Among the entries that follow, find the lines containing the string "author" and copy them.

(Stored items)
#####

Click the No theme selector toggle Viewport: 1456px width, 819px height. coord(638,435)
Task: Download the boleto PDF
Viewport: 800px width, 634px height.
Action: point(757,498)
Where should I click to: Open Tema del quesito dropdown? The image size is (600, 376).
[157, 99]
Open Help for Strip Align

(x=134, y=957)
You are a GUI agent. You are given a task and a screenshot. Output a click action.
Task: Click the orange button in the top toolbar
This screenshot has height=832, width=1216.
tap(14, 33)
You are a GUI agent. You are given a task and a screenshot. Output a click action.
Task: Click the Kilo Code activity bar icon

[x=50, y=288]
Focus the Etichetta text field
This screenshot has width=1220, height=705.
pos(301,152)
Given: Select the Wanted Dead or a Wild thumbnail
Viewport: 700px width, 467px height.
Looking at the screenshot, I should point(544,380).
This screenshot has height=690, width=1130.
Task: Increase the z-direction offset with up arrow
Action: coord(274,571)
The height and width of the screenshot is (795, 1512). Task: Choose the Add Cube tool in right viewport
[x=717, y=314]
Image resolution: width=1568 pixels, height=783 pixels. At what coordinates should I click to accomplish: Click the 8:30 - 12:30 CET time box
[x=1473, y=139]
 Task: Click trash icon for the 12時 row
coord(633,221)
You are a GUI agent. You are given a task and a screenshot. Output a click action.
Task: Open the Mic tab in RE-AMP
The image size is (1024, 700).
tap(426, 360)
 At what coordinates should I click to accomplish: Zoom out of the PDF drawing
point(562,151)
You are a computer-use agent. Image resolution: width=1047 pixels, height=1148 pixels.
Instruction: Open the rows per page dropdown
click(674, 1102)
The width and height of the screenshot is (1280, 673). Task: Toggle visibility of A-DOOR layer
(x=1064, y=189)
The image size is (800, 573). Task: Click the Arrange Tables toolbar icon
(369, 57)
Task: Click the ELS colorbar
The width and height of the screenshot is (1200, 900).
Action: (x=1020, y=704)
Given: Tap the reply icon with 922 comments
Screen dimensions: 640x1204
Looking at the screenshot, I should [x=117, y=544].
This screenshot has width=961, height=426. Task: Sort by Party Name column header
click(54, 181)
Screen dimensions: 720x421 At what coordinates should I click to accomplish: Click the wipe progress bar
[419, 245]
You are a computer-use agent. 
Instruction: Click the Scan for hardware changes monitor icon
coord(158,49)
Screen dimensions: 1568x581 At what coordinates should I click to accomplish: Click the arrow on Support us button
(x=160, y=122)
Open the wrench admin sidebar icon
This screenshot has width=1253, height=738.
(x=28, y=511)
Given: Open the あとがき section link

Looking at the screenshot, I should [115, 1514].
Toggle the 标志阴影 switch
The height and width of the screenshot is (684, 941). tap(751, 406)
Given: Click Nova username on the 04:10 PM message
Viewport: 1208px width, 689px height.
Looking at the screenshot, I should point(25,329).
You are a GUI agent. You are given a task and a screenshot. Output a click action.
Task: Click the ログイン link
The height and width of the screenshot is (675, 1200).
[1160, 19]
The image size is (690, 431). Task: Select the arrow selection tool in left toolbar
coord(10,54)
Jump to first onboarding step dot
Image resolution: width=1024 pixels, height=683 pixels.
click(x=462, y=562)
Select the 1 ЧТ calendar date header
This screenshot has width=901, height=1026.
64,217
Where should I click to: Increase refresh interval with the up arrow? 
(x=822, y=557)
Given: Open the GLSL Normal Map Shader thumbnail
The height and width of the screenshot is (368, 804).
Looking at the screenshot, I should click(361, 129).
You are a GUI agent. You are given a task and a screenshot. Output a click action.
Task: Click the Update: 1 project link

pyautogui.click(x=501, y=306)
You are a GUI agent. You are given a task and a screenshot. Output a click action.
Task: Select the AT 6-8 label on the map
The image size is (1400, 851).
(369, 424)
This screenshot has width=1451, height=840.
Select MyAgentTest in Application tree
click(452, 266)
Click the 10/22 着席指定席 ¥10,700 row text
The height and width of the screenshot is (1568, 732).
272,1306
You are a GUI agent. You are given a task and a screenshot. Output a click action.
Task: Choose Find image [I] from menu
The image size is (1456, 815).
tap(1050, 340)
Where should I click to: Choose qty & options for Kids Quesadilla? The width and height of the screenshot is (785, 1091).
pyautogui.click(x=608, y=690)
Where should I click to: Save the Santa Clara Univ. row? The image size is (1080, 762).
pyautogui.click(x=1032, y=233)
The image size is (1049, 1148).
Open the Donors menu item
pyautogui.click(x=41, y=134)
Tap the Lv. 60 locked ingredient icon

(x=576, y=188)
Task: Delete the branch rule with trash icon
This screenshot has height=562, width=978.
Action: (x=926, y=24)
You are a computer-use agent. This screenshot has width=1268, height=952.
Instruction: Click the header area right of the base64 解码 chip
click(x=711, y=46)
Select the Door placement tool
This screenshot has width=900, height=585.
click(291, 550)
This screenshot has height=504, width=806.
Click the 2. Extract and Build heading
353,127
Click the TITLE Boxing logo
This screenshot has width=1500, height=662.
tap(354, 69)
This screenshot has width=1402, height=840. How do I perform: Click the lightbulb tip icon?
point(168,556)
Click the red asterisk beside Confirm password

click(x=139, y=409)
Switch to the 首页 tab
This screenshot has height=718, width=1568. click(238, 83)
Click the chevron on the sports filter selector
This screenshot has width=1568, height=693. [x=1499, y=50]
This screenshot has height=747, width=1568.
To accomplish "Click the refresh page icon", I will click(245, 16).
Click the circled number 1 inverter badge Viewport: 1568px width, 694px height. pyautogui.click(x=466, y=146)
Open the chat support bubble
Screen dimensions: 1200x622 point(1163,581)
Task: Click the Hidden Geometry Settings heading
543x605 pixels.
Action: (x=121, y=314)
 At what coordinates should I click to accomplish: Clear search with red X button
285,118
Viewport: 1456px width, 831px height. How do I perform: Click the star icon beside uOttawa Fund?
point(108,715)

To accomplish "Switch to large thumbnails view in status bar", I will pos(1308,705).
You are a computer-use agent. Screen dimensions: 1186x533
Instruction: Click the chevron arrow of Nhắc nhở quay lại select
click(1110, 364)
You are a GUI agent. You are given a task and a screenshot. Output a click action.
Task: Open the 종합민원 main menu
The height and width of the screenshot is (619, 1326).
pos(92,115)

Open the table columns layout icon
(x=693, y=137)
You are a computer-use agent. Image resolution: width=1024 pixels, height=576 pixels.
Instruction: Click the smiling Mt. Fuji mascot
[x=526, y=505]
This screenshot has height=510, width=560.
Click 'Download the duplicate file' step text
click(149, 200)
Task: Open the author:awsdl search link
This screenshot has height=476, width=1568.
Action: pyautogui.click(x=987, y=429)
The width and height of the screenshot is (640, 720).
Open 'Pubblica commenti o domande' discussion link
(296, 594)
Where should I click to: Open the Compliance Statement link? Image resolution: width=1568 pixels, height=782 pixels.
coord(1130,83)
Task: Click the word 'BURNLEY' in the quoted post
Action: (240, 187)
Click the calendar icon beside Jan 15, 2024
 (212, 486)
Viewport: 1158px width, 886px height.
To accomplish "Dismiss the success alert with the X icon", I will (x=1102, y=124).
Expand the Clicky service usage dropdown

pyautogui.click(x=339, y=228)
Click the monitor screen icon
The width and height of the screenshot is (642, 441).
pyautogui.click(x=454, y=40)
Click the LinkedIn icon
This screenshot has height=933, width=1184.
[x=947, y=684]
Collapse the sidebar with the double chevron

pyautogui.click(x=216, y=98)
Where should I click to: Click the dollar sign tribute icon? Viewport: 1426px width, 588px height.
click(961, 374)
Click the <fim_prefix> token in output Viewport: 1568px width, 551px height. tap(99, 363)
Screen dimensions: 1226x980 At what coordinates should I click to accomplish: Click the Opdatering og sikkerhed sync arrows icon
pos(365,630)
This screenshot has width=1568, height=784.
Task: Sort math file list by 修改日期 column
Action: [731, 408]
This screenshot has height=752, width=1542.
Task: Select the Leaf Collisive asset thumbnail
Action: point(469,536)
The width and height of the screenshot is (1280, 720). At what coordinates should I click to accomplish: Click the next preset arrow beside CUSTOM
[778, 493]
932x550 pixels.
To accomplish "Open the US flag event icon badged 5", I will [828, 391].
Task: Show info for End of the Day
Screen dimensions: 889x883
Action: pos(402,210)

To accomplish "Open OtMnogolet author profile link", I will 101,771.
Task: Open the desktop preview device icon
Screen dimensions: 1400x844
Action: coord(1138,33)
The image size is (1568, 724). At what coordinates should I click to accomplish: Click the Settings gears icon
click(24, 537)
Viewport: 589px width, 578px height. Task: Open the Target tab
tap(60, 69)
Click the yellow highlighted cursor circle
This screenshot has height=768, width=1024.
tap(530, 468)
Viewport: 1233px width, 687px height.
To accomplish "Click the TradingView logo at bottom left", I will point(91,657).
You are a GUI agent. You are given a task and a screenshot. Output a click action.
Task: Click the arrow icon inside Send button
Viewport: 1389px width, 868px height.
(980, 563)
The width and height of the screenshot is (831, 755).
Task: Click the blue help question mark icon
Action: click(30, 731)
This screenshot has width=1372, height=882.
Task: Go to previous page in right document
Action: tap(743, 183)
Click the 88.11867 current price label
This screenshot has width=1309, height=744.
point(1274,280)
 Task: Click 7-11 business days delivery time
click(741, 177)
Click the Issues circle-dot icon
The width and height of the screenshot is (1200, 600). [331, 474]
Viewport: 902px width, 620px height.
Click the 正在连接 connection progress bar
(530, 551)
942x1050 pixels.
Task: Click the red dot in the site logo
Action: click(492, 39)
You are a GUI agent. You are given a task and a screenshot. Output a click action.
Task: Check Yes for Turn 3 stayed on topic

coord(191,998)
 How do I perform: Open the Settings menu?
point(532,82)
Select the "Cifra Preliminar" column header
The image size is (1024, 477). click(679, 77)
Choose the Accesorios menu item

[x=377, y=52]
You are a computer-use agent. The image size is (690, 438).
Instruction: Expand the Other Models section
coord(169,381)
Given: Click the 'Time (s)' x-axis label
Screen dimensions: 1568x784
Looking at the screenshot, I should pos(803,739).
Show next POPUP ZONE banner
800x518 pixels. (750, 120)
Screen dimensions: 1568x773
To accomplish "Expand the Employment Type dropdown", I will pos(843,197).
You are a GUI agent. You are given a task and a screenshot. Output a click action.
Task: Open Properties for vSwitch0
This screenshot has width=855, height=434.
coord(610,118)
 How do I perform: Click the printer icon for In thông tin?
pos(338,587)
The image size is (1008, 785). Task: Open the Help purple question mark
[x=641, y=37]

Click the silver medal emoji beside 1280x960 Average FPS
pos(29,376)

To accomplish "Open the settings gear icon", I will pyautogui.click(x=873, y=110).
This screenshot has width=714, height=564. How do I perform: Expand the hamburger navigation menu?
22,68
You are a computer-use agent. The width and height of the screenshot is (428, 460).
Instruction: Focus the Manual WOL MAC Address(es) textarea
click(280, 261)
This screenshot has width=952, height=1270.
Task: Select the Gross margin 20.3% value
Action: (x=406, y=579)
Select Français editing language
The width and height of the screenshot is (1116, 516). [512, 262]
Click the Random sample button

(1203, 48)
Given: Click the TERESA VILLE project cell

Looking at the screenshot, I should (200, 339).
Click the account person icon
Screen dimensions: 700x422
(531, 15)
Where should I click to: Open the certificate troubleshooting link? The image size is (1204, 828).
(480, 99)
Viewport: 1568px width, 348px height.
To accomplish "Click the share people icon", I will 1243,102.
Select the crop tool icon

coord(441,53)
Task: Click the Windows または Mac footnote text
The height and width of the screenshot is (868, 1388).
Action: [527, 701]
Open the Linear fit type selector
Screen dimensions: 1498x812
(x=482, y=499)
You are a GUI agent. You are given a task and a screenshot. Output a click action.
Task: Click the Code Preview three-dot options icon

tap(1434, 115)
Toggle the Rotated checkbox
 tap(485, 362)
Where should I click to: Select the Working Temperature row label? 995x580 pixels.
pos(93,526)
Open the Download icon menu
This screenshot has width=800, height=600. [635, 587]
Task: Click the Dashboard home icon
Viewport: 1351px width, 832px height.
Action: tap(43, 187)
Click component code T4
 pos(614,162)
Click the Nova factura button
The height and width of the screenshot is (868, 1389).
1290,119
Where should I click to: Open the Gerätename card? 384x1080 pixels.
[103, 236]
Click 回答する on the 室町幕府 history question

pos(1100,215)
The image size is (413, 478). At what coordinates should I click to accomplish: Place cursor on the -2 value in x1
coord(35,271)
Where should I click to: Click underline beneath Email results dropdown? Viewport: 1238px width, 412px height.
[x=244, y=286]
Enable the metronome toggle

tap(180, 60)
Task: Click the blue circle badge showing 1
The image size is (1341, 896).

#####

• SOLUTION FOR THIS TASK:
Task: Open the author:awsdl search link
To accomplish "Open OtMnogolet author profile link", I will 101,771.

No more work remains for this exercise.